Robinson describes TIP as one of the most ambitious and creative projects he has been involved in. “It is less around the design of the box," he says. "It is the shaking up of the ecosystem, that is what TIP is about.”
A 25-year involvement in transport has given Robinson an ingrained view that it is different to other aspects of telecom. For example, a vendor’s transport system must be at each end of the link due to the custom nature of platforms that are designed to squeeze maximum performance over a link. “In some cases, transport is different but what TIP maybe realises is that transport does not always have to be different,” says Robinson. “This [initiative] has shown me that the whole supply and design chains for transport can be opened up; I find that fascinating.”
Specification
At the core of the 1RU Voyager is the Broadcom StrataXGS Tomahawk. The 3.2-terabit switch chip is also the basis of the Wedge top-of-rack switch. The Tomahawk features 128 x 25 gigabit-per-second (Gbps) serdes to enable 32 x 100 gigabit ports, and supports layer-2 switching and layer-3 routeing.
Voyager uses 12, 100 Gigabit Ethernet client-side pluggable interfaces and four 200-gigabit networking interfaces based on Acacia’s AC-400 optical module. The AC-400 uses coherent optics and supports polarisation multiplexing, 16 quadrature amplitude modulation (PM-16QAM). “If it was a pure transport box the input rate would equal the output rate but because it is a packet box, you can take advantage of layer 2 over-subscription,” says Robinson.
At layer-3 the total routeing capacity is 2 terabits, the sum of the client and network interfaces. “At layer-3, the Tomahawk chip does not know what is a client port and what is a networking port; they are just Ethernet ports on that device,” says Robinson.
ADVA Optical Networking chose to back Voyager because it does not have a packet optical platform in its product portfolio.
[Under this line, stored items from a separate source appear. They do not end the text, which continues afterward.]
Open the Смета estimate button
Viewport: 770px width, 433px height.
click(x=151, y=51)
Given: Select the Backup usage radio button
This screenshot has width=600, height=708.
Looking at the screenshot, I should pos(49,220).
Until now, it has partnered with Juniper Networks and Arista Networks when such functionality has been needed. “We are chasing certain customers that are interested in Voyager,” says Robinson. “We are enabling ourselves to play in the packet optical space with a self-contained box.”
Status and roadmap
The Voyager is currently in beta-prototype status and has already been tested in trials. Equinix has tested the box working with Lumentum’s open line system over 140km of fiber, while operator MTN has also tested Voyager.
The platform is expected to be generally available in March or April 2017, by when ADVA Optical Networking will have completed the integration of Voyager with its network management system.
Robinson says there are two ways Voyager could develop.
One direction is to increase the interface and switching capacities of the 1RU box. Next-generation coherent digital signal processors that support higher baud rates will enable 400Gbps and even 600Gbps wavelengths using PM-64QAM. This could enable the line-side capacity to increase from the current 800Gbps to 2 or 3 terabits. And soon, 400Gbps client-side pluggable modules will become available. Equally, Broadcom is already sampling its next-generation Tomahawk II chip that has 6.4 terabits of switching capacity.
Another direction the platform could evolve is to add an backplane to connect multiple Voyagers. This is something already done with the Wedge '6-pack' that combines six Wedge switch cards. A Voyager 6-pack would result in a packet-optical platform with multiple terabits of switching and routeing capacity.
“This is an industry-driven initiative as opposed to a company-driven one,” says Robinson. “Voyager will go whichever way the industry thinks the lowest cost is.”
Corrected on Dec 22nd. The AC-400 is a 5"x7" module and not as originally stated.